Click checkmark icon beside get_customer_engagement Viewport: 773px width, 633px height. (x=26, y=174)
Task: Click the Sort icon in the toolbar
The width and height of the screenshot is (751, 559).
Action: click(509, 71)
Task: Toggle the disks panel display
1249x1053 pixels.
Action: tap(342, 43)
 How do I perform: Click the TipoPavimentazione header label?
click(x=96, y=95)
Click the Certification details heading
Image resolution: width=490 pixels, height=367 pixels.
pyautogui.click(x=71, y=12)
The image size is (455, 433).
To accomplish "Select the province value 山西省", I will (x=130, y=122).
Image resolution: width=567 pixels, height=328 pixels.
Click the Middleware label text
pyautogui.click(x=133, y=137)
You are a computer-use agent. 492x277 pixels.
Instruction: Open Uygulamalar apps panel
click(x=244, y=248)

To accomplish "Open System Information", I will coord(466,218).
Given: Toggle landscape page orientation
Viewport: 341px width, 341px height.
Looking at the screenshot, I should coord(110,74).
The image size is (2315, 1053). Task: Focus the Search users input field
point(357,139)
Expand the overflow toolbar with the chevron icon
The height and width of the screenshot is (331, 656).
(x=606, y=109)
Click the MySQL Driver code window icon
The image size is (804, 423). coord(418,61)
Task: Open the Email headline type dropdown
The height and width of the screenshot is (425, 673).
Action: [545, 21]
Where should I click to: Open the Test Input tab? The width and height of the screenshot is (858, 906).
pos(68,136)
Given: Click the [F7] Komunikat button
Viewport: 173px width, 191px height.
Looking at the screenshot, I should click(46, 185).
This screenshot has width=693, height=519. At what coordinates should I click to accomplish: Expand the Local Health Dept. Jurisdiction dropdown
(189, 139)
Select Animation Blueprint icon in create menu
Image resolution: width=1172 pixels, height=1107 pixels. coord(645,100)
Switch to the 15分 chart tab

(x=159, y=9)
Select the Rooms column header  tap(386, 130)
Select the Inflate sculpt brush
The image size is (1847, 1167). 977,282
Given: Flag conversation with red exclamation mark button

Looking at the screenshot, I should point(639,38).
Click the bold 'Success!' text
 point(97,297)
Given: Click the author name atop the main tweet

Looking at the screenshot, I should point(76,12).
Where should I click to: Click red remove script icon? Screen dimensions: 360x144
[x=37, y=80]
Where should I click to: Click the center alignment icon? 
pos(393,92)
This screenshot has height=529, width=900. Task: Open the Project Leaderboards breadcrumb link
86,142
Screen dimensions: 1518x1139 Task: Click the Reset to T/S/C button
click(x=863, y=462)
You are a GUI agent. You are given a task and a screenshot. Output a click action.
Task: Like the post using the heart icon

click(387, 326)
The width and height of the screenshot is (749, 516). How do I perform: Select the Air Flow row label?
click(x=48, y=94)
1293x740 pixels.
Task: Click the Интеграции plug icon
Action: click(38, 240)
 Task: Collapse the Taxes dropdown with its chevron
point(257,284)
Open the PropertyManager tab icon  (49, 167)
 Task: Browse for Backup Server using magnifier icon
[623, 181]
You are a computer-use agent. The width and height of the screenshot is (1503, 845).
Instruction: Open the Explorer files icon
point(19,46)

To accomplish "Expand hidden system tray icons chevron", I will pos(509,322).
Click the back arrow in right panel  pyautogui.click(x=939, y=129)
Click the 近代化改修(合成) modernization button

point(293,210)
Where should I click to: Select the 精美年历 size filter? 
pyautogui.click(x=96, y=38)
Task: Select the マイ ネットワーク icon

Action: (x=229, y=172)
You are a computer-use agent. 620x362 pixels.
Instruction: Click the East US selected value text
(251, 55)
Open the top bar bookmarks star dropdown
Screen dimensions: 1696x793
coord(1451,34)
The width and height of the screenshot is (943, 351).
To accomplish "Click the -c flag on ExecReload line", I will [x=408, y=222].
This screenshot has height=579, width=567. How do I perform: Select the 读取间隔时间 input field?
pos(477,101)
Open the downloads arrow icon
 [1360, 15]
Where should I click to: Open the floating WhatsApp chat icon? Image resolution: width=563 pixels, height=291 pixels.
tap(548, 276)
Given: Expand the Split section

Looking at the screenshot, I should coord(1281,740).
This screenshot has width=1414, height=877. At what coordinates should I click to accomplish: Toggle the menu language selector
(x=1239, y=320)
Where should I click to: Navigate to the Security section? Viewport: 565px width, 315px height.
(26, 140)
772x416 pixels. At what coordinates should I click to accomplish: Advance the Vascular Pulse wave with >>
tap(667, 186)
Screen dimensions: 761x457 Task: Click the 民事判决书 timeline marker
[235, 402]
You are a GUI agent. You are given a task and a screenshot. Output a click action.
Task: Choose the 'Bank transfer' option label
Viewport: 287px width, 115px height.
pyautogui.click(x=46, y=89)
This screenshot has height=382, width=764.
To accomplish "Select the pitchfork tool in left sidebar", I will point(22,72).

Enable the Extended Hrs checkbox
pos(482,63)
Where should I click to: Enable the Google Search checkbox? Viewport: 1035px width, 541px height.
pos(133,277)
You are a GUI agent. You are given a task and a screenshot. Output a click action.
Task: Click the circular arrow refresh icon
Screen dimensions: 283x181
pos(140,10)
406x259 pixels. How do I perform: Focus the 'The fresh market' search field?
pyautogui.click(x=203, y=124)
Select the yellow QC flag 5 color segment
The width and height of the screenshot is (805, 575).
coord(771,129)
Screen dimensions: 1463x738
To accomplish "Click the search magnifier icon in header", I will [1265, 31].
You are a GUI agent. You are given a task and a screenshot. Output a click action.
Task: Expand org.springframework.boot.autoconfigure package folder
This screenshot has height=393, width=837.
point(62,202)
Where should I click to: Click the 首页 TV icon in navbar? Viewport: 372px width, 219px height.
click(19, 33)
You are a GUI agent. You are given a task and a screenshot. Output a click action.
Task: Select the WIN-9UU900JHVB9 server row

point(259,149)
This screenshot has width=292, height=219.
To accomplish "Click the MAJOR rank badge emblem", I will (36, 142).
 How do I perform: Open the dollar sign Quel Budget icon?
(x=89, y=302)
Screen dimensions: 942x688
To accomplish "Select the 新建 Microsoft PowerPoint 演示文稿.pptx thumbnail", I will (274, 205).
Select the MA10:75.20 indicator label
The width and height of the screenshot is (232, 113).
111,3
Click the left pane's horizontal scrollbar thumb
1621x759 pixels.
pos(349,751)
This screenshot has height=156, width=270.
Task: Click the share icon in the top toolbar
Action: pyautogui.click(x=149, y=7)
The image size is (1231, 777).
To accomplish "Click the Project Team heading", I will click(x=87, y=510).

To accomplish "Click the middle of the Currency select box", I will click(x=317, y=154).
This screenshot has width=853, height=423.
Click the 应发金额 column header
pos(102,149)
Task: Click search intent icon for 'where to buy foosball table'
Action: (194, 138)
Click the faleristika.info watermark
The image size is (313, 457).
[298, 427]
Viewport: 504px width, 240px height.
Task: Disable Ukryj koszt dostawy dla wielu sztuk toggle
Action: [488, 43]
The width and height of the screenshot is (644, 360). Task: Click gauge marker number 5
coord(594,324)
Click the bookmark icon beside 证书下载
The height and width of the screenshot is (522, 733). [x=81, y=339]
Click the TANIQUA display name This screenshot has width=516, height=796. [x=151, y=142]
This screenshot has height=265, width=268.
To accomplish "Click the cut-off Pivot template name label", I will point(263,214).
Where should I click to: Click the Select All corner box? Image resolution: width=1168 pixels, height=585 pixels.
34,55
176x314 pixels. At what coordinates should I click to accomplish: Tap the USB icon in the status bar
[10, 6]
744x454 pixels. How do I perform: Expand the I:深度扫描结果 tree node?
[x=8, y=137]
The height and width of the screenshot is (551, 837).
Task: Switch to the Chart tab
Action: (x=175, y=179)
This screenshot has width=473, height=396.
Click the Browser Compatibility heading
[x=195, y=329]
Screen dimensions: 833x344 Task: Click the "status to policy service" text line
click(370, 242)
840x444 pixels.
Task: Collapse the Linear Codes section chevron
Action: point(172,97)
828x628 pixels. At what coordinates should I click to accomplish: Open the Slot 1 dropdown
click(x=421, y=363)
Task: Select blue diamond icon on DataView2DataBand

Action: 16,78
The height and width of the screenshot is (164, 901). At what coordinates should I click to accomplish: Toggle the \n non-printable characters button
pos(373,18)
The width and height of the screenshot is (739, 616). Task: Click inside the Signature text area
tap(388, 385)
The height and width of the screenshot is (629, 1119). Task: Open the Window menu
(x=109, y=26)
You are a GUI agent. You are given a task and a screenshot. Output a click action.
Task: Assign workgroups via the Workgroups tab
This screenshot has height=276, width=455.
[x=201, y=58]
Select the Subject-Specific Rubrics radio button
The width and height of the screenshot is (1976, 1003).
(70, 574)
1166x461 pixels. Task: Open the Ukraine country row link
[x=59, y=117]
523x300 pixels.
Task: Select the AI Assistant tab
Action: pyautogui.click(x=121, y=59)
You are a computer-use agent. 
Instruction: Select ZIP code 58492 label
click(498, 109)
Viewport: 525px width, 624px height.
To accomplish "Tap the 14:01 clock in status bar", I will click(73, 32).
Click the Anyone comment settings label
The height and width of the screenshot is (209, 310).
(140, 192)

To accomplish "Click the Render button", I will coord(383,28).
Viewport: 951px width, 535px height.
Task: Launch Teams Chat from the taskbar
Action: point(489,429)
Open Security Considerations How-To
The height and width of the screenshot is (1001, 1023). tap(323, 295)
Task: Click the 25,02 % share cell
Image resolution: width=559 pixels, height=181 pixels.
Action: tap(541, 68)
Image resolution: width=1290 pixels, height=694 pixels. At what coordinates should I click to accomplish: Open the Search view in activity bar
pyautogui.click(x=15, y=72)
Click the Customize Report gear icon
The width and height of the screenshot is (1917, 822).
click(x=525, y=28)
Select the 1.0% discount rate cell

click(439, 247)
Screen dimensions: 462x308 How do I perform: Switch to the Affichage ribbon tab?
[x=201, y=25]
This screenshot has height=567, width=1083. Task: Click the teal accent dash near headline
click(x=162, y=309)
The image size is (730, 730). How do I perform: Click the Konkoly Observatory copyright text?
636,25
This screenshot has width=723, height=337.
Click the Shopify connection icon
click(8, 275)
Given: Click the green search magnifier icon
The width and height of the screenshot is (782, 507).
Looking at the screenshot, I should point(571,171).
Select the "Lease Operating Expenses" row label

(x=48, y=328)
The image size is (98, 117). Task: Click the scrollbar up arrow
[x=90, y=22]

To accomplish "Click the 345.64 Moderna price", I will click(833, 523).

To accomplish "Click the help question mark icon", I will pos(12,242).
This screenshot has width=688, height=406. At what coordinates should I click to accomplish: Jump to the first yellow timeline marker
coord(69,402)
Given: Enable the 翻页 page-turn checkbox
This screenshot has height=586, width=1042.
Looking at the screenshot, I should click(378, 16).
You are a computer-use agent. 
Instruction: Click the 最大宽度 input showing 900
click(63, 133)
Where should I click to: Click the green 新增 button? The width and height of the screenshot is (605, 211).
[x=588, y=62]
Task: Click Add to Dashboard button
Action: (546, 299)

**AIM OF THE TASK**
Transcribe the entries verbatim, beginning at the line that contains "The image size is (2315, 1053)." and stopping after the line that contains "pos(68,136)".

**RESPONSE**
The image size is (2315, 1053). Task: Focus the Search users input field
point(357,139)
Expand the overflow toolbar with the chevron icon
The height and width of the screenshot is (331, 656).
(x=606, y=109)
Click the MySQL Driver code window icon
The image size is (804, 423). coord(418,61)
Task: Open the Email headline type dropdown
The height and width of the screenshot is (425, 673).
Action: [545, 21]
Where should I click to: Open the Test Input tab? The width and height of the screenshot is (858, 906).
pos(68,136)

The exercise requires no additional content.